On the day of coursing the hares must run for their lives before two greyhounds. The muzzles now worn by the hounds do not eliminate the cruelty. Hares can be struck, tossed into the air and mauled into the ground. Stress and shock also contributes hugely towards the death of these quiet animals.
Proponents of the ‘sport’, mostly middle-aged men, claim that kills rarely happen. However, according to a parliamentary question tabled by the late Tony Gregory late last year, 22 protected hares have been killed at coursing events. As the coursing season now comes to a close, I imagine that this number has jumped significantly.
 The practice of ‘blooding’ (i.e. allowing the dogs to rip apart a small animal such as a rabbit or kitten to give the taste for blood) is widespread at coursing events.

The muzzles now worn by the hounds do not eliminate the cruelty. Hares can be struck, tossed into the air and mauled into the ground 


So let’s review: hare coursing, a medieval style ‘sport’ mostly enjoyed by men in their mid-40s, a captured and frightened wild protected hare, two dogs with a lust for blood (kindly provided by the little rabbit they were just given by the nice man to rip apart), let the hare loose, dogs chase it. If it hasn’t died from shock, being tossed into the air or trampled into the ground, well and good, and ‘pop’, in ye go, back into your pen to do it all again next week!  I really and truly fail to see the appeal here.
It’s ironic and saddening that Ireland is now the last outpost of a barbaric blood sport inherited from the Brits who themselves have now seen fit to outlaw it, along with fox hunting and deer hunting with dogs.
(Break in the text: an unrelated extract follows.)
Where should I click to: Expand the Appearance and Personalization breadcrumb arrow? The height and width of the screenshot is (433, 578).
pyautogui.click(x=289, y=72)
However, with a united effort we can see this cruel practice banned for good.
Killing animals for fun is sick and wrong and should be opposed by all right-thinking individuals.
I’ll finish with this quote from the Dalai Lama, which I feel is quite fitting:
“Killing animals for sport, for pleasure, for adventure, and for hides and furs is a phenomenon which is at once disgusting and distressing. There is no justification in indulging is such acts of brutality.”